La luz de las velas destellaba en los espejos y de blanco y oro vestía la estancia.
El viento arrastraba aromas a lima y jazmín.
Qué alegría, maestro y qué honor −sonrió ella acogiendo su mano entre las suyas− si supiera cuan ansiosa esperaba yo la ocasión de conocerle y tener por fin oportunidad de invitarle a Buenavista. Nada haría más feliz a esta entusiasta admiradora suya que tenerle unos días con nosotros. Nada me complacería más, se lo aseguro.
El corazón de un hombre un instante detuvo su latido y el tiempo de golpe se paró.
Lo que aquellas palabras, sin duda mera cortesía y amabilidad, despertaron en su ánimo y cuánto lo torturaría luego su torpeza, sólo él lo supo y ni ante sí mismo, por mucho que lo intentó, acertaría después a explicarlo. Ofuscado como nunca estuvo, atónito por la absurda conmoción que el contacto fugaz de aquellas manos sobre su piel había causado en su espíritu, herido de súbito por un rayo inmisericorde y letal, nunca recordaría Goya su respuesta.
Consciente del triste espectáculo que a tales alturas debía ofrecer su pobre persona −levita arrugada, cabellera enmarañada, pulso desbocado, trémula sonrisa en los labios− apenas si atinó a balbucear alguna palabra de agradecimiento para retirarse después mudo de asombro a su rincón, náufrago de unos ojos ardientes como brasas, cautivo su corazón de un rostro de mujer que a ningún otro se parecía y al que su propia leyenda en modo alguno hacía justicia.
Pasó luego el tiempo. Lento, perezoso e implacable como suele, serenó pasiones y esperanzas. El dulce veneno de los amores platónicos durante años bebió el pintor, de amistad disfrazó resignado su pasión y a su musa, juventud, fama y belleza eterna, la inmortalidad por la que tantas veces ella suspiró, con su arte y sus pinceles regaló.

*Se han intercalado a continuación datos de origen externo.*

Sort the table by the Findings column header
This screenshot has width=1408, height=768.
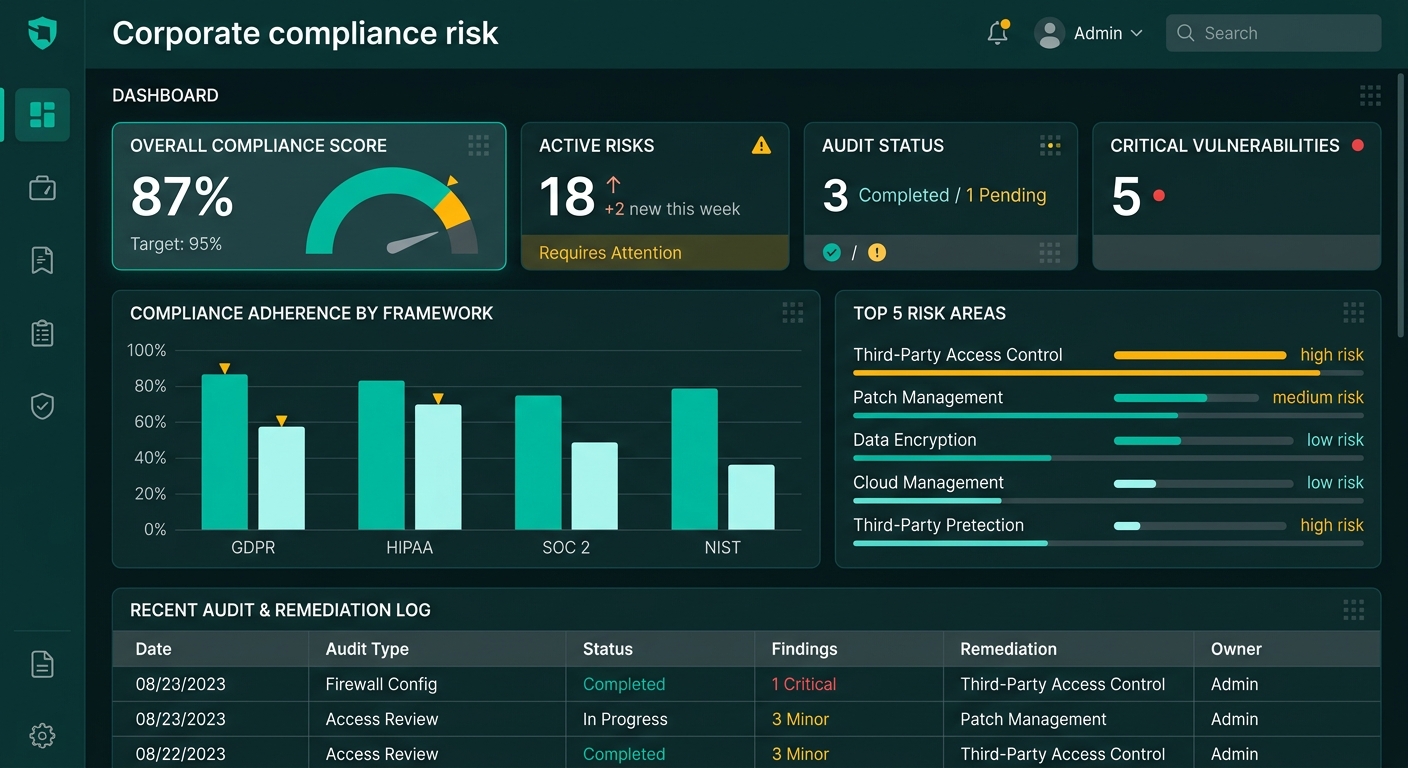click(804, 649)
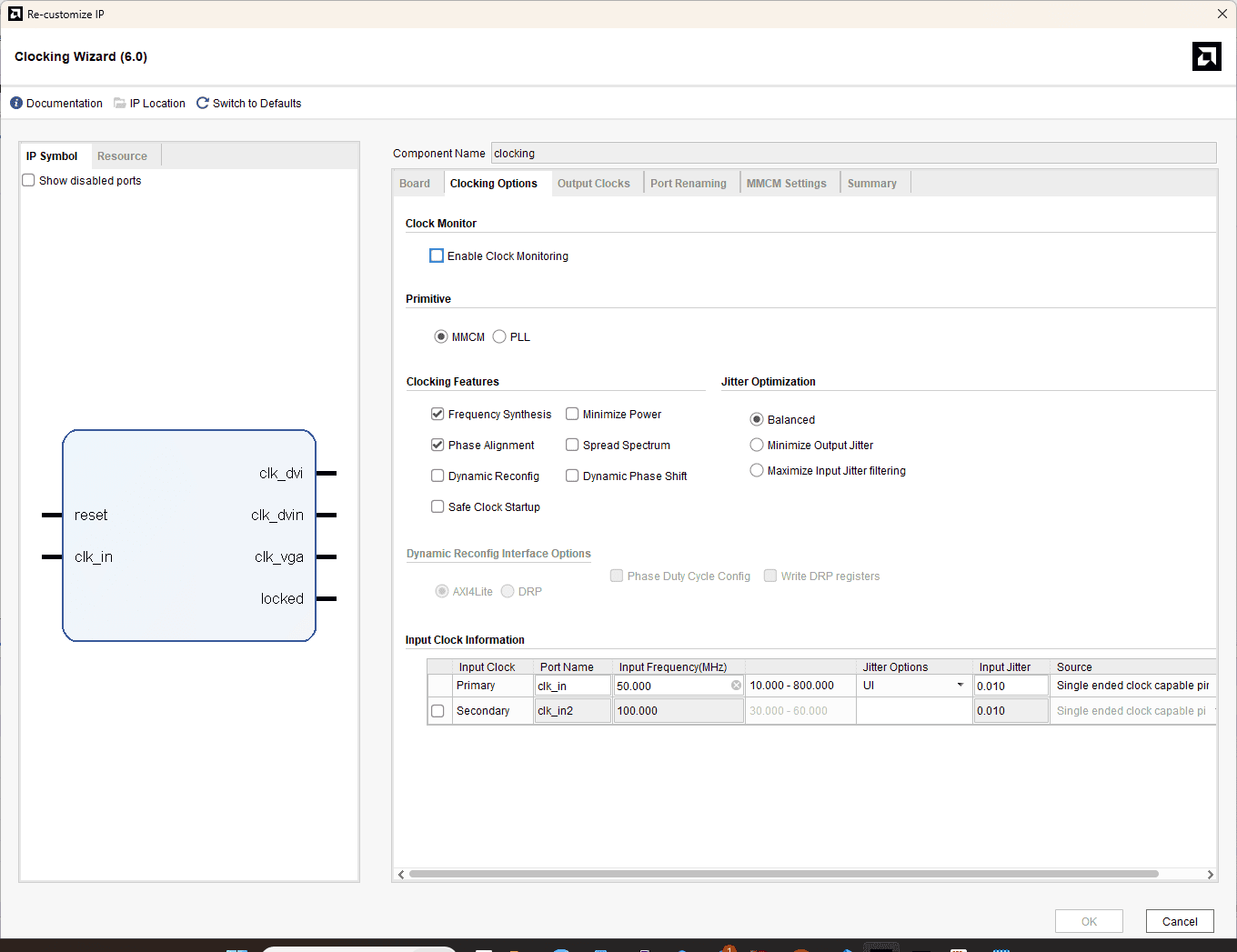Screen dimensions: 1237x952
Task: Choose Minimize Output Jitter option
Action: (757, 446)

La tiranía de sus ojos, el sabor de su risa, el vértigo imprevisto que lo sacudía al verla aparecer, el temblor de su cuerpo si por azar la rozaba, las noches de insomnio, la certeza de arder en un fuego sin llamas... La tentación de pensar que tal vez ella también lo amara, fue su consuelo y su botín. La memoria íntima de un amor que en su alma guardaría siempre con celo como inmerecido regalo de la suerte y que a nadie revelaría jamás.
***
Apunta ya el alba y la madrugada es húmeda y muy fría. Sobre las aguas del Garona se reflejan ahora las primeras luces de la ciudad, alguna estrella matutina y el rostro de un hombre acodado en la penumbra de un ventanal al borde mismo del río.
La melancolía se filtra por los cristales, ecos y sombras de otras vidas quiebran silencio y soledad y una extraña pesadumbre todo lo inunda.
Absorto en sus abismos, vencidos los hombros por un peso grande e invisible, ajeno a cuanto le rodea y sin apenas haber dormido, una y otra vez, esboza el pintor en su mente −trazos a carboncillo, líneas suaves, ligeros toques de blanco, azules y grises para definir el color de la pérdida y la nostalgia− un rostro de mujer.
 Pinta el paso del tiempo, el silencio y el olvido. El dolor de una ausencia. La belleza de un amor a destiempo que trastocó sus horizontes y le abrigó toda una vida.
Y así, al dulce arrullo de su musa, herido por un sueño el corazón, sus días y sus noches transcurren en esta lejana y acogedora ciudad de Burdeos que ampara su destierro, la sinrazón de su olvido, su cansancio, su tristeza, su infinito desconsuelo y su trágica derrota.